REQUIRED WORK
Look through the entries below for the line with "Image resolution: width=1080" and the line with "The image size is (1000, 562).", then give again exactly those two lines and all lines between them, minus the pictures.

MATERIALS PROVIDED
________________________

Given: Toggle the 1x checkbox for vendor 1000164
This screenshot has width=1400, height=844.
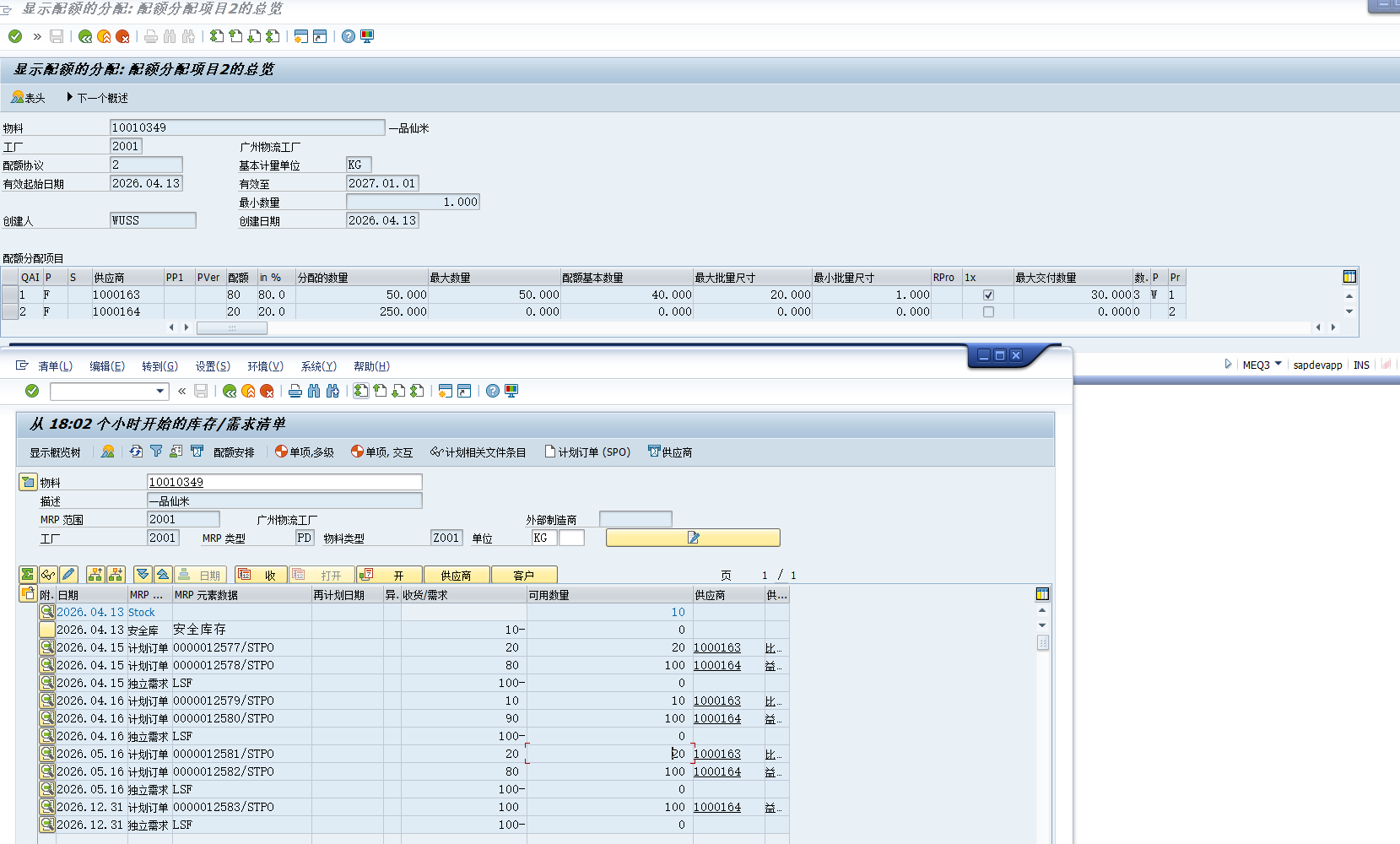Looking at the screenshot, I should point(988,312).
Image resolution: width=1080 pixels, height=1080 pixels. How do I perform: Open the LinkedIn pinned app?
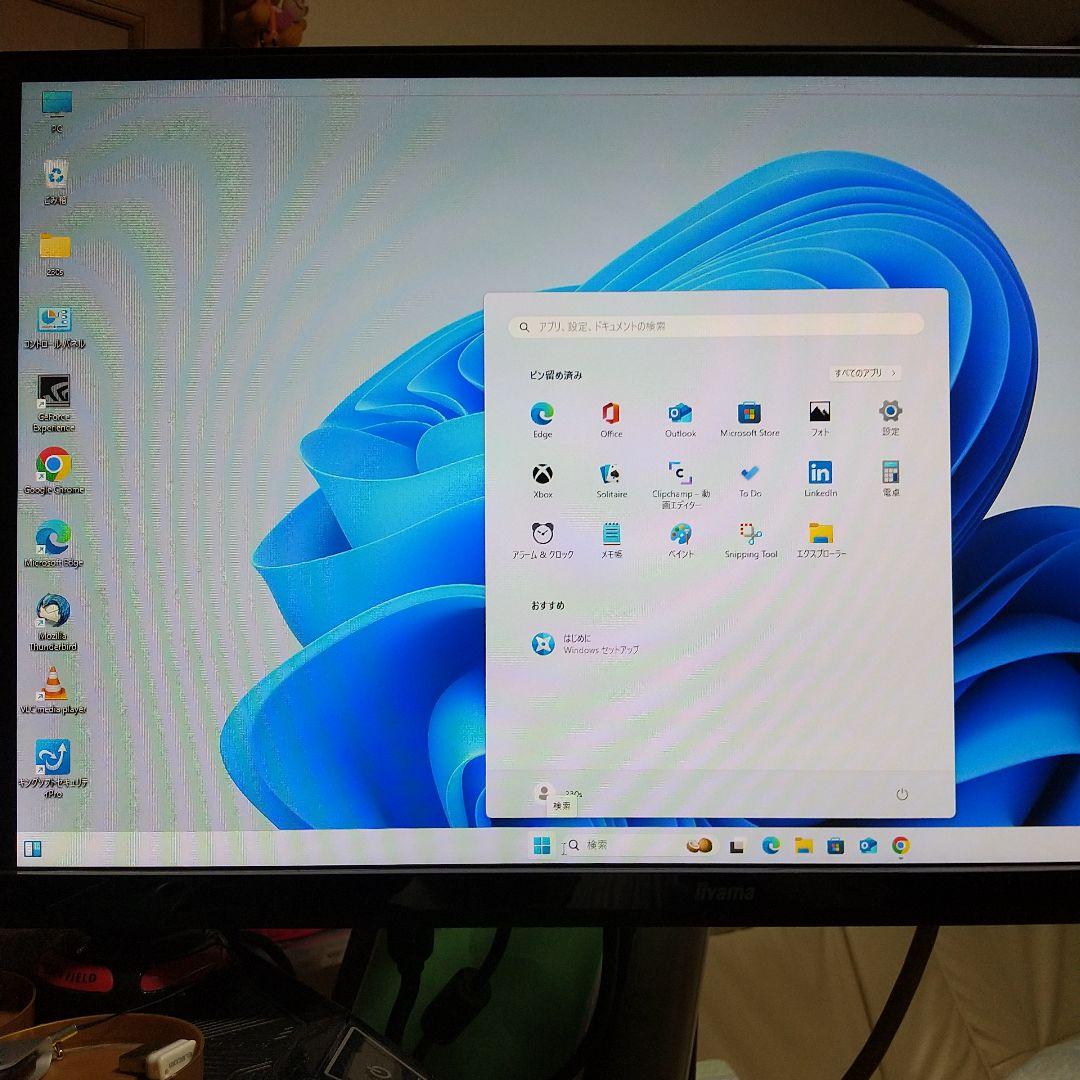820,478
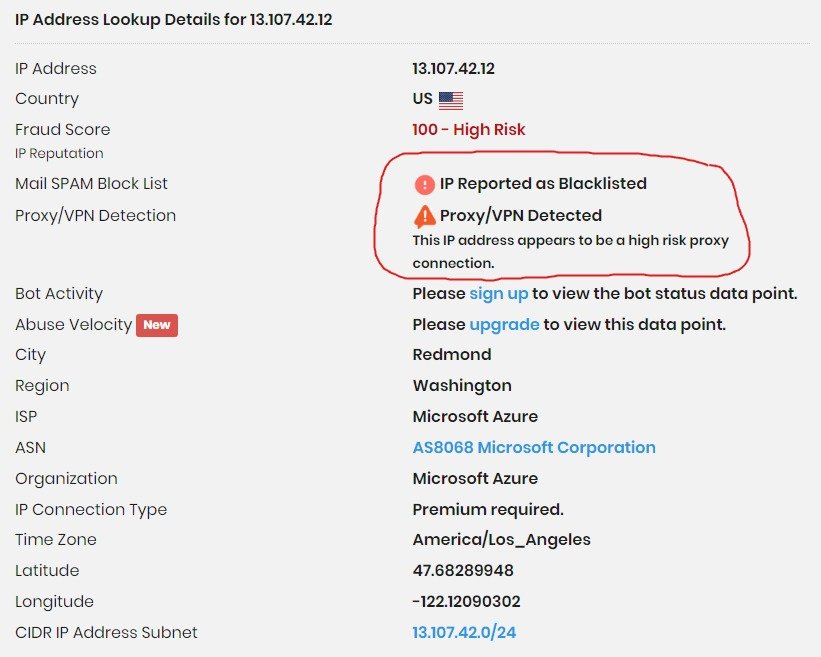Screen dimensions: 821x657
Task: Click the "Proxy/VPN Detected" status text
Action: pos(521,215)
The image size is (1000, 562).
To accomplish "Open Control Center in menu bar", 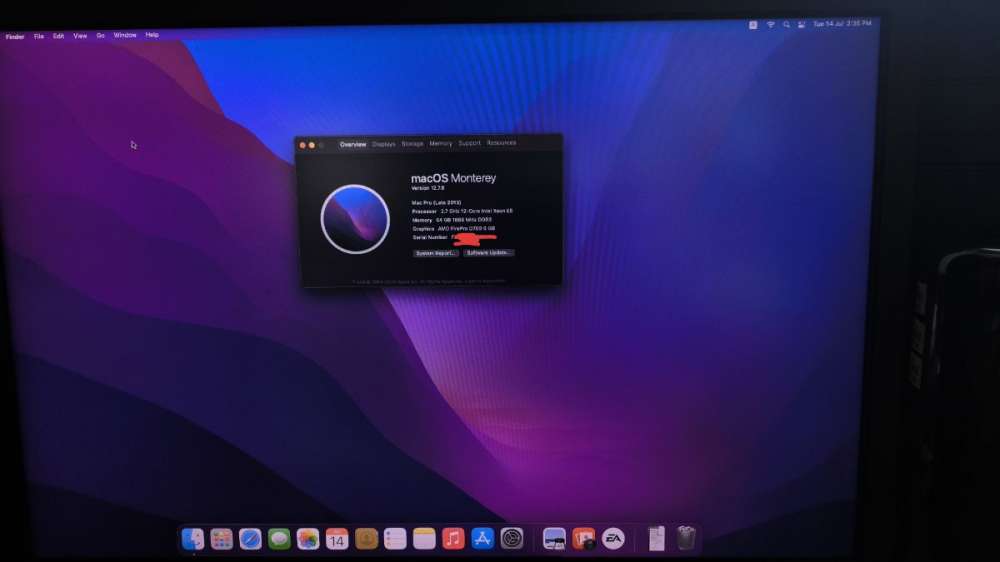I will click(x=802, y=24).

________________________

RESULT OF THIS TASK
Image resolution: width=1080 pixels, height=1080 pixels. How do I perform: Open the LinkedIn pinned app?
820,478
Screen dimensions: 821x657
Task: Click the "Proxy/VPN Detected" status text
Action: pos(521,215)
The image size is (1000, 562).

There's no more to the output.